Hegel considerava o ato de Antígona do ponto de vista da morte. Seu


ato, argumentava, tratava não da vida, mas do morto, “o indivíduo”, o que
tem desdobramentos teóricos sobre conceitos do universal e do particular. E
Freud? Freud criou um campo de saber a partir de um termo, o inconsciente,
que é uma suposição, afinal os termos e noções são suposições. Os
pensadores se desdobram em defender e sustentar suas ideias. Freud os
evidenciou através de uma prática clínica que deu a palavra às mulheres.
Como dizia Ana O., uma clínica de “limpar chaminés”, uma cura pela
palavra. E Antígona? Até hoje seu ato tem efeitos, ou o ato de Sófocles em
sua escrita. Voltemos à Antígona.

Antígona ilustra o que Freud designa sob o termo “perserverança”


com todas as conotações éticas que a palavra reúne. Ela persiste com
firmeza em seu propósito em sua decisão de sepultar seu irmão. Entre Hegel
e Lacan há uma significativa diferença na leitura do que diz o “Coro”. Para
Hegel o ato de Antígona é o de tornar Polynices um “membro da
comunidade... que o queria destruir”. Pelas leis da cidade ele deveria ser
deixado insepulto, seu corpo seria exposto e se decomporia. Lacan,
psicanalista, que se dizia o mais freudiano de todos, porque soube ler sua
obra, e com perseverança preservava os fundamentos da psicanálise e de
sua clínica diz sobre o ato de Antígona e o canto do Coro: o ato de Antígona
foi um ato de amor ao irmão de sua família Até que instituía um ato de
ruptura com a comunidade. De Antígona se requer ou se a obriga pela
própria pulsão a sustentar seu ato, que é indiferente aos critérios da
comunidade, tais como “a opinião dos outros”.

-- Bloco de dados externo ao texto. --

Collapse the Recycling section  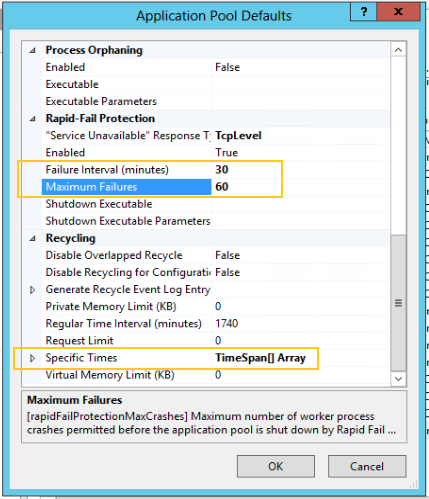pos(32,238)
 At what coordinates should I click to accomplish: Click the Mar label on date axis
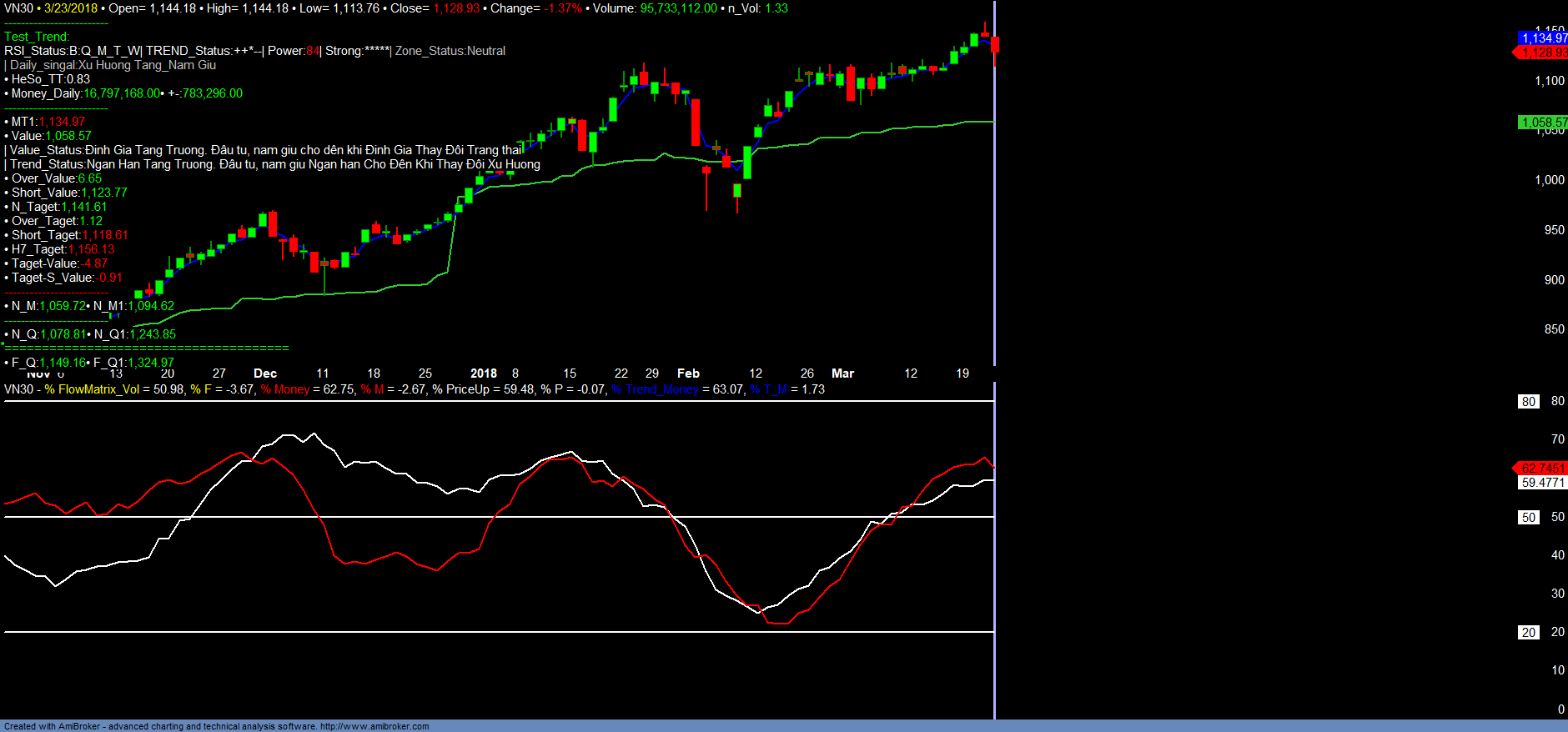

A ética da psicanálise não trata da relação com o outro, como consta


dos tratados sobre ética na contemporaneidade. Trata do sujeito que como
Antígona passa por uma reviravolta no momento do encontro com o real de
um acontecimento inesperado. O imperativo ético de Lacan: “Não desista de
seu desejo” propõe uma insistência em que o sujeito obstinadamente se
reconcilia com sua própria história.

A perseverança de Antígona até o fim ou o momento de conclusão do


ato que necessariamente a fará se “autorevirar” contrasta com a conversão
de Creonte ao progresso e à modernidade. Voltando a Agamben, que foi mal
compreendido em sua última entrevista no início da pandemia, porque
discorre sobre o estado de exceção e a concepção do Homo Sacer, a vida
nua, daquele cuja vida é insacrificável porém matável é preciso alertar que
este paradigma vem se tornando um paradigma da atualidade. Um espaço
onde todos são Homo Sacer, cuja vida é matável, mesmo sendo
insacrificável. Se Lacan argumenta que Creonte representa o poder
soberano que não conhece limites, Creonte, ao cercar Polynices, além do
limite da morte, prefigura a ciência moderna que cerca o sujeito além da
morte, “aparentemente” sem limites, alargando e estendendo o grau dos
estados de saúde que podem levar à morte, infinitamente extensíveis, como
no exemplo dos neurofisiologistas franceses que nomearam o ‘coma
depassé’, o além-coma.

Vivemos nos dias de hoje uma ruptura em todos os sentidos,


institucional, política, epistemológica. Vivemos os efeitos dessa ruptura.
Devemos, não só as mulheres, insistir em nosso desejo e em nossa
resistência para reconstruirmos juntos, todas e todos, novos paradigmas que
se inscrevam no processo civilizatório.